[[ DATA EXCERPTS, beginning ]]

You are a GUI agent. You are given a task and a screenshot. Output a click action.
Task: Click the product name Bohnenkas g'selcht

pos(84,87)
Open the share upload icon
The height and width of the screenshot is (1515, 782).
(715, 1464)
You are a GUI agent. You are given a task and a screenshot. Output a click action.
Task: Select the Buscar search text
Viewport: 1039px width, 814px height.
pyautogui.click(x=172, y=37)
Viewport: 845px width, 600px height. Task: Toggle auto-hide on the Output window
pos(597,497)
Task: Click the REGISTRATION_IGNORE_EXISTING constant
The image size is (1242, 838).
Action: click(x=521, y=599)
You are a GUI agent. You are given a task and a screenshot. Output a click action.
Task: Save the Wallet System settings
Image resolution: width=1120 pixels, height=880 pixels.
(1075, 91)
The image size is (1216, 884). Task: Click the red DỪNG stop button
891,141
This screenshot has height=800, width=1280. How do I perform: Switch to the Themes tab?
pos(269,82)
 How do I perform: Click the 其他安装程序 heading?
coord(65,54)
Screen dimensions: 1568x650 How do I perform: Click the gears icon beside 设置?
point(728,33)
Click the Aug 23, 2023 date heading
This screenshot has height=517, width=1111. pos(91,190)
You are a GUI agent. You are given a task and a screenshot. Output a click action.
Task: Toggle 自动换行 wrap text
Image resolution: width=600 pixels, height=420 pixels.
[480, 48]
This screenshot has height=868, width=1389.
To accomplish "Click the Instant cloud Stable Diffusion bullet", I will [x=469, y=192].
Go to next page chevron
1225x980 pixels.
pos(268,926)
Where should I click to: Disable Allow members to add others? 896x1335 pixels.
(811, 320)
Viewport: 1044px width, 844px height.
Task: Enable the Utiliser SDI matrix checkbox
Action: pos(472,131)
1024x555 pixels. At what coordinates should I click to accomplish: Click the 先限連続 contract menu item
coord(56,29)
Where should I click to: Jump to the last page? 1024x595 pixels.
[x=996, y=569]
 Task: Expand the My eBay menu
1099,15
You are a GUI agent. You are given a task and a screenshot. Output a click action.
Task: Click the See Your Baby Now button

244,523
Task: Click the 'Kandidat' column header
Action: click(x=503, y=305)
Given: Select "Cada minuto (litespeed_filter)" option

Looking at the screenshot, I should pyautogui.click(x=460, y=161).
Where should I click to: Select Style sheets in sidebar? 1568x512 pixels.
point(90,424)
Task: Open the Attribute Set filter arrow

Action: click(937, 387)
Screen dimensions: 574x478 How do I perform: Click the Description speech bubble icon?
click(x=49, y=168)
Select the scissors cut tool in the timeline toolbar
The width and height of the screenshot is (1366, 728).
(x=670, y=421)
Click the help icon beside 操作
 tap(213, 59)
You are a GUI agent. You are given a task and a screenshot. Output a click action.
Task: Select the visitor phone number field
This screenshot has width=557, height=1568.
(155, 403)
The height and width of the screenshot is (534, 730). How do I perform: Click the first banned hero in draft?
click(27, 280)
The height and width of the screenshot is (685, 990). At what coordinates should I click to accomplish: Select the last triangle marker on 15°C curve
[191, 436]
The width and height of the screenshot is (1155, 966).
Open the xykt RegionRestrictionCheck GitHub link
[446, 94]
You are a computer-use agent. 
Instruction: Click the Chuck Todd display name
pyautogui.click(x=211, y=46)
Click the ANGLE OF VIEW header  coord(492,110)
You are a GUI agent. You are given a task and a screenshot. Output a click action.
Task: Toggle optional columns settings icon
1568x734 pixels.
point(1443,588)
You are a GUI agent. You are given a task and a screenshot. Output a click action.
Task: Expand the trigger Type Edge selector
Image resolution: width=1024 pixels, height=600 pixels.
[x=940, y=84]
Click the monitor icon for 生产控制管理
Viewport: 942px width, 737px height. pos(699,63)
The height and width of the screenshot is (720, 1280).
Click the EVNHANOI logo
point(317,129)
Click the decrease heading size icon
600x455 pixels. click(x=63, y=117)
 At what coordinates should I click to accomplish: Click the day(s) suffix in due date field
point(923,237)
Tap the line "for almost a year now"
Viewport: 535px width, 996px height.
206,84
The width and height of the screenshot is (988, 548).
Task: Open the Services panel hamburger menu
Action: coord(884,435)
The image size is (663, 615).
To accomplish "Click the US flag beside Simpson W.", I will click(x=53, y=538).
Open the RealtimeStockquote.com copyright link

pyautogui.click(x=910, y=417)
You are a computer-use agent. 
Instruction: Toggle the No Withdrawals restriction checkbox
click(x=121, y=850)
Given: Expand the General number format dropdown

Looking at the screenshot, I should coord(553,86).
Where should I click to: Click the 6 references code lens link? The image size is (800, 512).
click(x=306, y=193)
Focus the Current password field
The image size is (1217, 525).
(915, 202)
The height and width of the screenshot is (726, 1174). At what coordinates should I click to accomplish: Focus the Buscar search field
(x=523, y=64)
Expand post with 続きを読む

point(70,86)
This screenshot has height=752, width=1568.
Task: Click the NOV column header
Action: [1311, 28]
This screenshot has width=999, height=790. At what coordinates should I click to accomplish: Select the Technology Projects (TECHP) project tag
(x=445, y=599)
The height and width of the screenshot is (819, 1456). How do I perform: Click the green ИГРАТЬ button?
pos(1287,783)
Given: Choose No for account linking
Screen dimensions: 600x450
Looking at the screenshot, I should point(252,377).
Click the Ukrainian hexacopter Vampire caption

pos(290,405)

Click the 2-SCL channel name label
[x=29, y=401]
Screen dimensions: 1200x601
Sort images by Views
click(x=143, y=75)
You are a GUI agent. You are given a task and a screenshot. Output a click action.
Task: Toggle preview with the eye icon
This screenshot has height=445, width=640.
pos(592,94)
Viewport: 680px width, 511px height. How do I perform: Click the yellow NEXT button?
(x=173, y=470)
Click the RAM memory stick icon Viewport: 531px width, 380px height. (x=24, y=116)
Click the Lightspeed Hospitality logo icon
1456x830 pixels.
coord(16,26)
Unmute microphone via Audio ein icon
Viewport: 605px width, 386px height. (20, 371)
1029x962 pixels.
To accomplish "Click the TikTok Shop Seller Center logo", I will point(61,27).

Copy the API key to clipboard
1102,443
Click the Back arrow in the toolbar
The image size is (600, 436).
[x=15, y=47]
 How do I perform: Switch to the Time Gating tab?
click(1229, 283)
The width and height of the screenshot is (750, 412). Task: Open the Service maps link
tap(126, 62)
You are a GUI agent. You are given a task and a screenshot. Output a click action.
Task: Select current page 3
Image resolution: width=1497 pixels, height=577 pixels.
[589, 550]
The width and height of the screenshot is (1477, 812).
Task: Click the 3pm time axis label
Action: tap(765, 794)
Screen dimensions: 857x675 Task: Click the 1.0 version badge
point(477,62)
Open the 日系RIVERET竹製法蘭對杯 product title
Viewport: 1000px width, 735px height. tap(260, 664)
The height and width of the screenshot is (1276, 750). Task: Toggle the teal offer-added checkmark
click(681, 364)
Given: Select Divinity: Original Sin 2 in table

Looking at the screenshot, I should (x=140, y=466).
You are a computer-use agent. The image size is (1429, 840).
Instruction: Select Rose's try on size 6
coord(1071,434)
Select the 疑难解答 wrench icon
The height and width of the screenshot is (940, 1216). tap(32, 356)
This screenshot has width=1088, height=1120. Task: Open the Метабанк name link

[[ DATA EXCERPTS, end ]]

WHAT THE TASK ASKS ▸ The whole listing above needs to be reproduced exactly.

SOLVED PROBLEM ▸
You are a GUI agent. You are given a task and a screenshot. Output a click action.
Task: Click the product name Bohnenkas g'selcht

pos(84,87)
Open the share upload icon
The height and width of the screenshot is (1515, 782).
(715, 1464)
You are a GUI agent. You are given a task and a screenshot. Output a click action.
Task: Select the Buscar search text
Viewport: 1039px width, 814px height.
pyautogui.click(x=172, y=37)
Viewport: 845px width, 600px height. Task: Toggle auto-hide on the Output window
pos(597,497)
Task: Click the REGISTRATION_IGNORE_EXISTING constant
The image size is (1242, 838).
Action: click(x=521, y=599)
You are a GUI agent. You are given a task and a screenshot. Output a click action.
Task: Save the Wallet System settings
Image resolution: width=1120 pixels, height=880 pixels.
(1075, 91)
The image size is (1216, 884). Task: Click the red DỪNG stop button
891,141
This screenshot has height=800, width=1280. How do I perform: Switch to the Themes tab?
pos(269,82)
 How do I perform: Click the 其他安装程序 heading?
coord(65,54)
Screen dimensions: 1568x650 How do I perform: Click the gears icon beside 设置?
point(728,33)
Click the Aug 23, 2023 date heading
This screenshot has height=517, width=1111. pos(91,190)
You are a GUI agent. You are given a task and a screenshot. Output a click action.
Task: Toggle 自动换行 wrap text
Image resolution: width=600 pixels, height=420 pixels.
[480, 48]
This screenshot has height=868, width=1389.
To accomplish "Click the Instant cloud Stable Diffusion bullet", I will [x=469, y=192].
Go to next page chevron
1225x980 pixels.
pos(268,926)
Where should I click to: Disable Allow members to add others? 896x1335 pixels.
(811, 320)
Viewport: 1044px width, 844px height.
Task: Enable the Utiliser SDI matrix checkbox
Action: pos(472,131)
1024x555 pixels. At what coordinates should I click to accomplish: Click the 先限連続 contract menu item
coord(56,29)
Where should I click to: Jump to the last page? 1024x595 pixels.
[x=996, y=569]
 Task: Expand the My eBay menu
1099,15
You are a GUI agent. You are given a task and a screenshot. Output a click action.
Task: Click the See Your Baby Now button

244,523
Task: Click the 'Kandidat' column header
Action: click(x=503, y=305)
Given: Select "Cada minuto (litespeed_filter)" option

Looking at the screenshot, I should pyautogui.click(x=460, y=161).
Where should I click to: Select Style sheets in sidebar? 1568x512 pixels.
point(90,424)
Task: Open the Attribute Set filter arrow

Action: click(937, 387)
Screen dimensions: 574x478 How do I perform: Click the Description speech bubble icon?
click(x=49, y=168)
Select the scissors cut tool in the timeline toolbar
The width and height of the screenshot is (1366, 728).
(x=670, y=421)
Click the help icon beside 操作
 tap(213, 59)
You are a GUI agent. You are given a task and a screenshot. Output a click action.
Task: Select the visitor phone number field
This screenshot has width=557, height=1568.
(155, 403)
The height and width of the screenshot is (534, 730). How do I perform: Click the first banned hero in draft?
click(27, 280)
The height and width of the screenshot is (685, 990). At what coordinates should I click to accomplish: Select the last triangle marker on 15°C curve
[191, 436]
The width and height of the screenshot is (1155, 966).
Open the xykt RegionRestrictionCheck GitHub link
[446, 94]
You are a computer-use agent. 
Instruction: Click the Chuck Todd display name
pyautogui.click(x=211, y=46)
Click the ANGLE OF VIEW header  coord(492,110)
You are a GUI agent. You are given a task and a screenshot. Output a click action.
Task: Toggle optional columns settings icon
1568x734 pixels.
point(1443,588)
You are a GUI agent. You are given a task and a screenshot. Output a click action.
Task: Expand the trigger Type Edge selector
Image resolution: width=1024 pixels, height=600 pixels.
[x=940, y=84]
Click the monitor icon for 生产控制管理
Viewport: 942px width, 737px height. pos(699,63)
The height and width of the screenshot is (720, 1280).
Click the EVNHANOI logo
point(317,129)
Click the decrease heading size icon
600x455 pixels. click(x=63, y=117)
 At what coordinates should I click to accomplish: Click the day(s) suffix in due date field
point(923,237)
Tap the line "for almost a year now"
Viewport: 535px width, 996px height.
206,84
The width and height of the screenshot is (988, 548).
Task: Open the Services panel hamburger menu
Action: coord(884,435)
The image size is (663, 615).
To accomplish "Click the US flag beside Simpson W.", I will click(x=53, y=538).
Open the RealtimeStockquote.com copyright link

pyautogui.click(x=910, y=417)
You are a computer-use agent. 
Instruction: Toggle the No Withdrawals restriction checkbox
click(x=121, y=850)
Given: Expand the General number format dropdown

Looking at the screenshot, I should coord(553,86).
Where should I click to: Click the 6 references code lens link? The image size is (800, 512).
click(x=306, y=193)
Focus the Current password field
The image size is (1217, 525).
(915, 202)
The height and width of the screenshot is (726, 1174). At what coordinates should I click to accomplish: Focus the Buscar search field
(x=523, y=64)
Expand post with 続きを読む

point(70,86)
This screenshot has height=752, width=1568.
Task: Click the NOV column header
Action: [1311, 28]
This screenshot has width=999, height=790. At what coordinates should I click to accomplish: Select the Technology Projects (TECHP) project tag
(x=445, y=599)
The height and width of the screenshot is (819, 1456). How do I perform: Click the green ИГРАТЬ button?
pos(1287,783)
Given: Choose No for account linking
Screen dimensions: 600x450
Looking at the screenshot, I should point(252,377).
Click the Ukrainian hexacopter Vampire caption

pos(290,405)

Click the 2-SCL channel name label
[x=29, y=401]
Screen dimensions: 1200x601
Sort images by Views
click(x=143, y=75)
You are a GUI agent. You are given a task and a screenshot. Output a click action.
Task: Toggle preview with the eye icon
This screenshot has height=445, width=640.
pos(592,94)
Viewport: 680px width, 511px height. How do I perform: Click the yellow NEXT button?
(x=173, y=470)
Click the RAM memory stick icon Viewport: 531px width, 380px height. (x=24, y=116)
Click the Lightspeed Hospitality logo icon
1456x830 pixels.
coord(16,26)
Unmute microphone via Audio ein icon
Viewport: 605px width, 386px height. (20, 371)
1029x962 pixels.
To accomplish "Click the TikTok Shop Seller Center logo", I will point(61,27).

Copy the API key to clipboard
1102,443
Click the Back arrow in the toolbar
The image size is (600, 436).
[x=15, y=47]
 How do I perform: Switch to the Time Gating tab?
click(1229, 283)
The width and height of the screenshot is (750, 412). Task: Open the Service maps link
tap(126, 62)
You are a GUI agent. You are given a task and a screenshot. Output a click action.
Task: Select current page 3
Image resolution: width=1497 pixels, height=577 pixels.
[589, 550]
The width and height of the screenshot is (1477, 812).
Task: Click the 3pm time axis label
Action: tap(765, 794)
Screen dimensions: 857x675 Task: Click the 1.0 version badge
point(477,62)
Open the 日系RIVERET竹製法蘭對杯 product title
Viewport: 1000px width, 735px height. tap(260, 664)
The height and width of the screenshot is (1276, 750). Task: Toggle the teal offer-added checkmark
click(681, 364)
Given: Select Divinity: Original Sin 2 in table

Looking at the screenshot, I should (x=140, y=466).
You are a computer-use agent. The image size is (1429, 840).
Instruction: Select Rose's try on size 6
coord(1071,434)
Select the 疑难解答 wrench icon
The height and width of the screenshot is (940, 1216). tap(32, 356)
This screenshot has width=1088, height=1120. Task: Open the Метабанк name link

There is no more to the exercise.